Submarine cables carry about 97% of global communications,
underpin Southeast Asia’s digital economy, and have become increasingly
contested. Yet, they remain under-theorized. Against this backdrop, this
article examines how Southeast Asian states exercise agency over submarine
cable infrastructure amid US-China technological rivalry. Through comparative
analysis of Singapore, Vietnam, and Indonesia, and drawing on semi-structured
interviews, official documents and secondary sources, we find that variations
in institutional capacity, geographic position, and security vulnerability
produce three distinct agency types.
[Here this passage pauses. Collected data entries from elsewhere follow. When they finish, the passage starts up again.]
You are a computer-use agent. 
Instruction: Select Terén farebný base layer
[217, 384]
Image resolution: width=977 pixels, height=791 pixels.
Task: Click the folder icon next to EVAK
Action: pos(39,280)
Singapore's high capacity, hub position,
and low vulnerability enable "coordinating agency," leveraging
technical excellence and network centrality to influence infrastructure
outcomes while preserving neutrality. Vietnam's moderate capacity, frontier
position, and high vulnerability drive "adaptive agency," steering
infrastructure outcomes through pragmatic adjustments to evolving geopolitical
contingencies. Indonesia's fragmented institutions, chokepoint position, and
moderate vulnerability facilitate "gatekeeping agency," shaping
infrastructure outcomes through strict control over access and complex approval
processes. These findings extend theories of secondary state agency by
demonstrating how Southeast Asian states make use of regulatory and
institutional frameworks to balance pressures from great powers and maintain
autonomy in undersea cable governance. Identifying these trajectories offers
insights into regional connectivity, digital sovereignty, and the dynamics of
techno-geopolitical competition.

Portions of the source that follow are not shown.